Build an AR App with the Frame Metadata API

AR App using Framemeta Data API from OpenTok

If you had to choose one memorable thing about the upcoming iOS 12 when it was unveiled at WWDC’18, it would probably be the inclusion of ARKit 2.0, Apple’s Augmented Reality toolkit for iOS. I bet you still remember that cool demo by the Lego guys playing on the stage.

In fact, ARKit is probably the component which is going to grow the most in the new version of iOS, with many new features, improvements and even a new app to easily perform real-world measurements.

At TokBox, we released OpenTok version 2.14 a few weeks ago. Included in that release is a new API that will help push ARKit a little bit further. I’m talking of course about the Frame Metadata API.

Here we’re going to look at this new API and how it can help to improve AR use cases. To demonstrate, we’ll see an example in which this new TokBox API plays a decisive role in empowering a complete solution. We’ll also see code so that you can build an AR app using this API.

An Introduction to the Frame Metadata API

We first introduced the API in a previous post, but let’s start with a quick introduction to this API. At the most straightforward level, it allows us to develop some use cases that weren’t previously possible using other methods.

The most important part of a video conference is the video itself. A video stream is composed of thousands of video frames that are constantly flowing from a publisher to some number of subscribers. The Frame Metadata API allows you to insert some (small) information in each video frame as metadata of that specific frame.

There is no other way to get better “real-time” information than this: the metadata forms part of the video frame itself, so the whole WebRTC engine will ensure this data and the video is fully synchronized as they are delivered together to enable better real-time communication.

Given that this information is sent along with every video frame packet, which we don’t want to make too large, the metadata size that is available is just 32 bytes. That’s not a large amount of space, but it’s big enough to be able to bundle things like timestamps, data hashes, histograms or positional and angular data from a phone’s sensors.

The good news is that this API is one of the simplest things to use in OpenTok. You just need to call setMetadata method on the OTVideoFrame instance. This API is available for iOS, Android and Windows SDKs. If you want more details, please visit the samples linked to in the 2.14 blog entry

Build an AR app using signals

Now that we know the tools, let’s introduce the idea that we want to explore in this post. The first idea was to create an application that would allow a remote participant (a subscriber) to set 3D annotations in the AR view of a video publisher.

One example application for this use-case could be in the insurance sector. An agent can set annotations in the “world” of the car-owner publisher who is streaming video of their car which has been involved in some kind of accident.

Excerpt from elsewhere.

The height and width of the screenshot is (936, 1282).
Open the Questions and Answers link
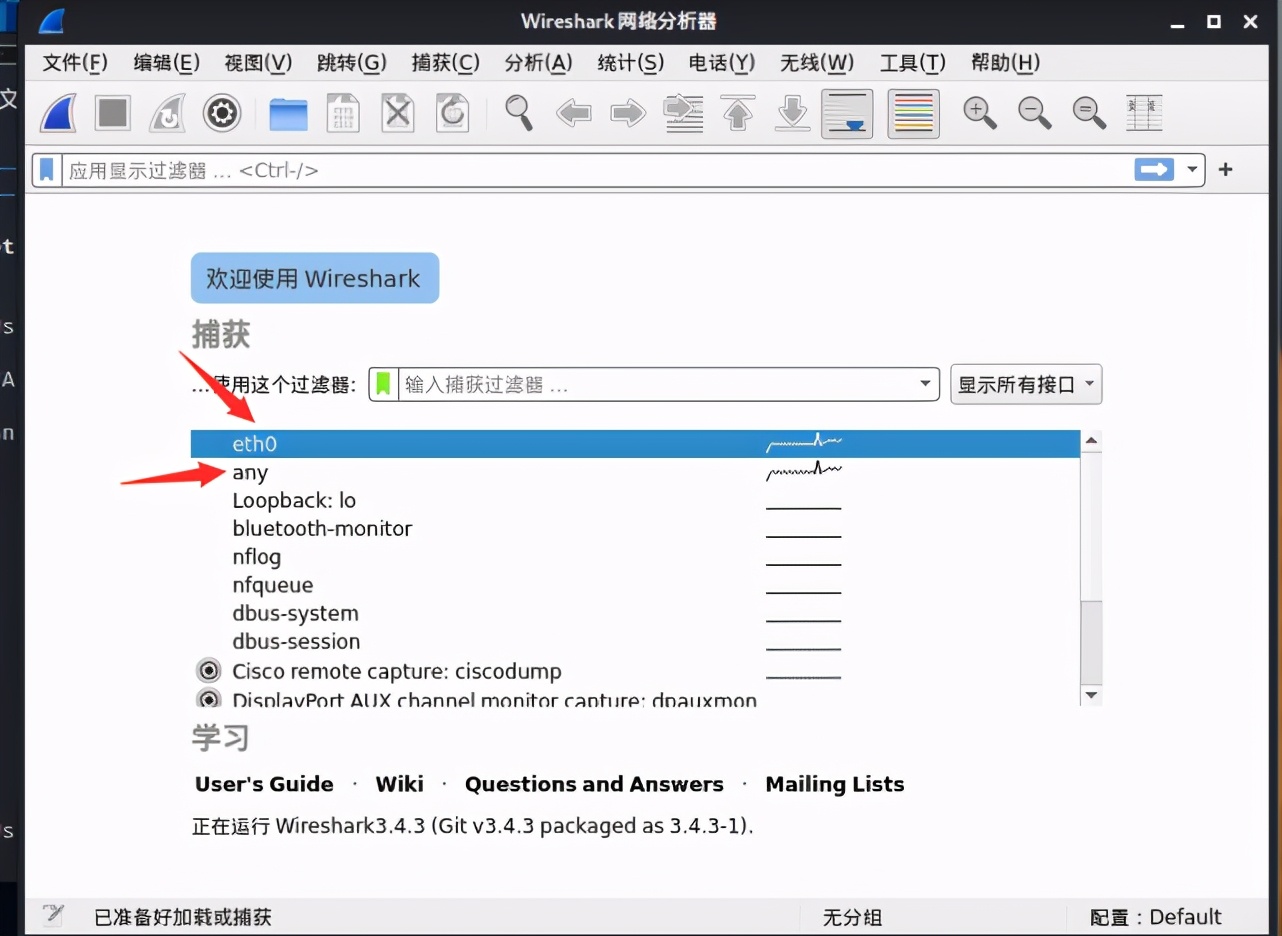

Other kinds of remote expert support applications also fit this pattern.

The steps for our simple first attempt were as follows:

  1. The car owner is the video publisher
  2. Their app publishes from ARKit allowing annotations and other objects to be placed into the car owner’s view
  3. The agent is a subscriber to the car owner’s video stream and watches this
  4. The agent taps their screen in their app when they want to annotate or highlight something important
  5. The agent’s app then sends an OpenTok signal requesting that an annotation be placed in the car owner’s view at a particular screen location
  6. The car owner’s app receives the signal and uses ARKit to add the annotation. This is then seen by the agent within the video stream that the car owner is continuing to publish

However, the challenge with this approach is the timing between steps 4 and 6. By the time the car owner’s app places the annotation its camera view may have changed so that their screen is now different from the agent’s screen at the moment they tapped. This results in the annotation often being misplaced. This is a simple result of network delay and the fact that OpenTok signals are delivered in a different “channel” with no guaranteed synchronization with the video frames being sent.

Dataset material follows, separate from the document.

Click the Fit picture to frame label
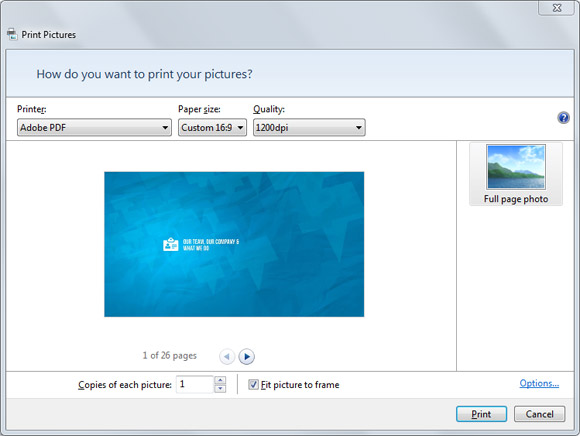The image size is (580, 436). [x=300, y=385]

Using Frame Metadata to create real-time annotations

Here is where Frame Metadata comes to the rescue. We can embed the right information about the publisher’s state in each frame. That means the subscriber has real-time position information from the publisher thanks to Frame Metadata. Then, when the remote participant wants to create an annotation, they can first accurately calculate the 3D location of the annotation on the remote end.  

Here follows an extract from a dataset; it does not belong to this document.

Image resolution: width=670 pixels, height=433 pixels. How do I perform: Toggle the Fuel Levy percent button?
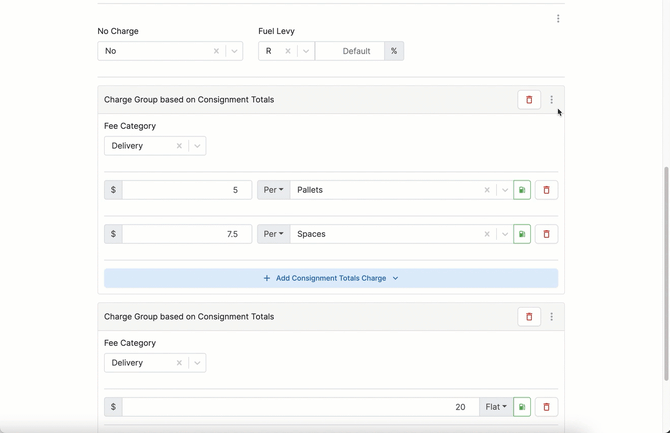pos(394,51)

The only piece that is missing in this puzzle is what is “the right information” that should be provided? We want to create a 3D object in a 3D position in the subscriber that is in front of the image that the publisher is seeing. To do that, we are going to send the 3D coordinates of the publisher’s ARKit camera in form of a transform matrix to the publisher. We will see how to embed the transform matrix of the ARKit camera of the publisher in the section below where we explore our sample app code.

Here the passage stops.